Un remaniement psychique

Quel que soit le contexte professionnel dans lequel on évolue, ne pas s'oublier dans le rythme traitement-travail reste primordial. « Travailler peut retarder la prise de conscience de la maladie et maintenir l'illusion qu'il ne s'est rien passé. Ce qui laisse peu de place à l'expérience de changement et de perte que le cancer entraîne inévitablement, même si tous les indicateurs sont positifs (bon pronostic, traitements bien supportés). Une phase de remaniements psychiques est essentielle à vivre, et peut même permettre d'aller mieux ensuite, mais à condition que ces remaniements soient vécus, pensés et parfois accompagnés », souligne la Dre Dauchy.

Travailler, donc, mais en acceptant de se faire aider, par un psy, voire le médecin du travail. Malgré la méfiance que celui-ci suscite, c'est un allié : « Mon rôle est de défendre la santé du salarié. Le secret médical est le même que pour tout médecin : je ne parle jamais de la maladie d'une patiente avec son employeur, rappelle la Dre Rollin.

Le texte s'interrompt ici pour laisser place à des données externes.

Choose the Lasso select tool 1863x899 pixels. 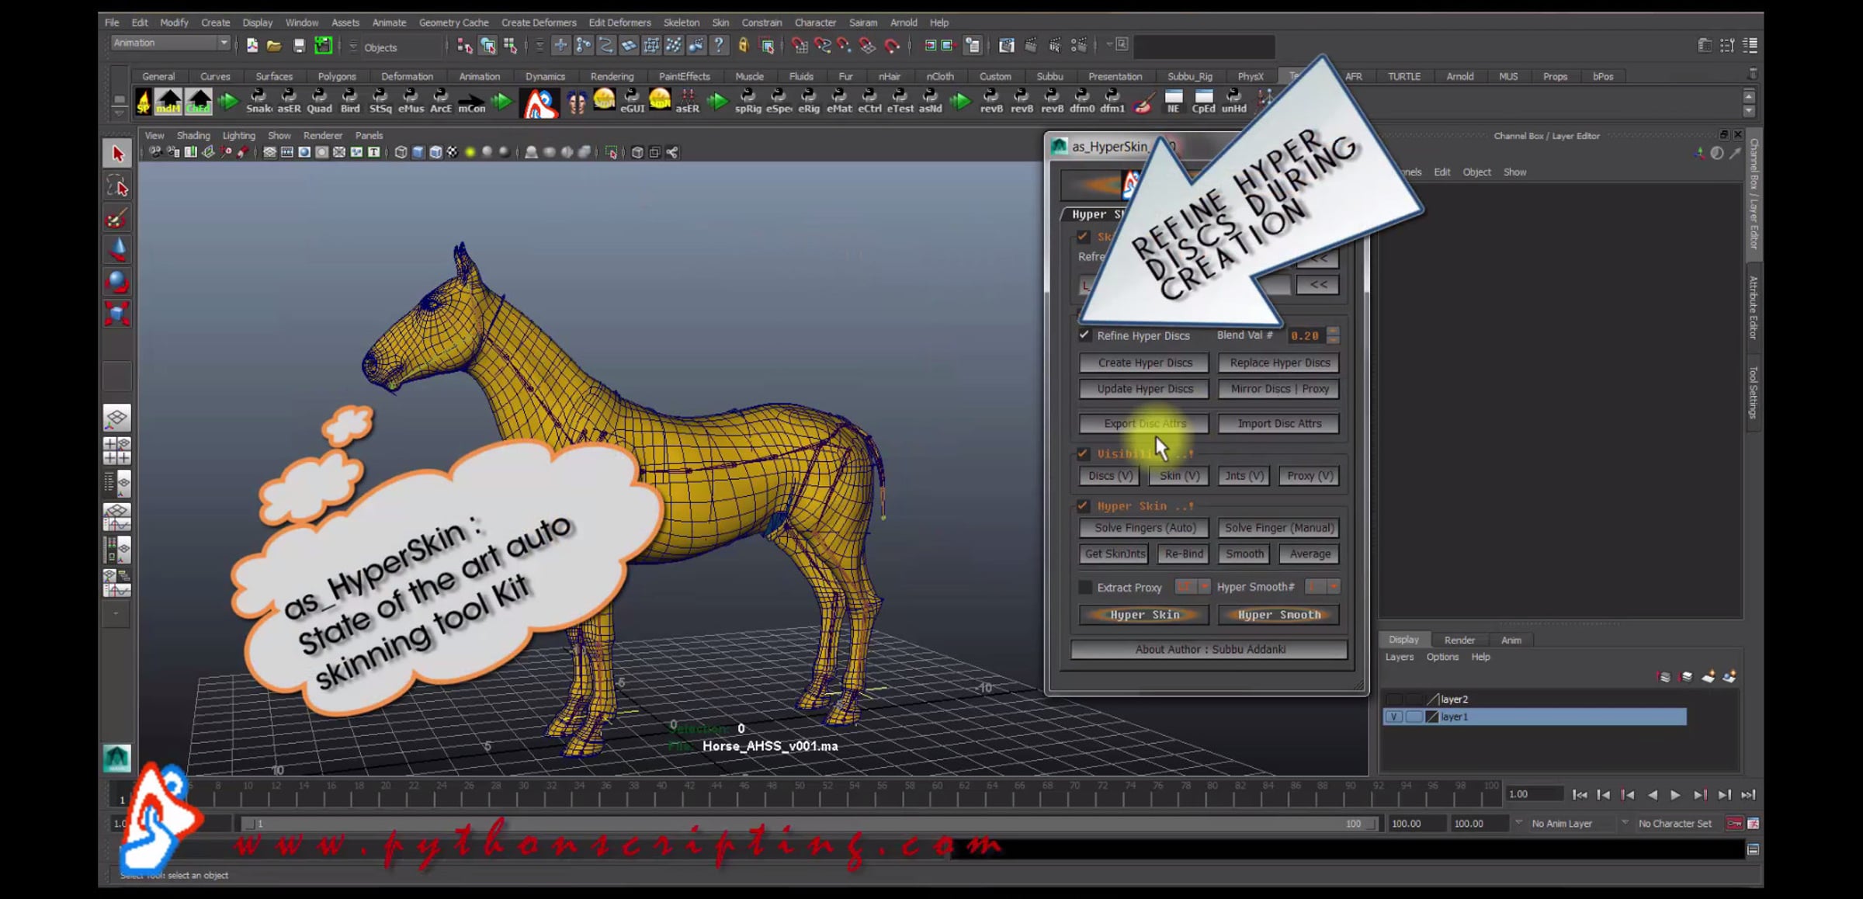point(117,186)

Une femme qui travaille pendant ses traitements n'a aucune obligation de rencontrer le médecin du travail, mais elle peut très bien demander à le voir : en amont, pour anticiper la fatigue des traitements ; ou si elle s'aperçoit qu'il lui faut envisager, un temps, de travailler autrement ou à un rythme différent. L'aménagement de poste temporaire et le mi-temps thérapeutique temporaire, qui correspond à un arrêt de travail à mi-temps, sont là pour l'aider, si besoin. » Pour que travailler reste un atout. Et participe, sans entrave, à l'élan vital qui anime les patientes dans leur combat.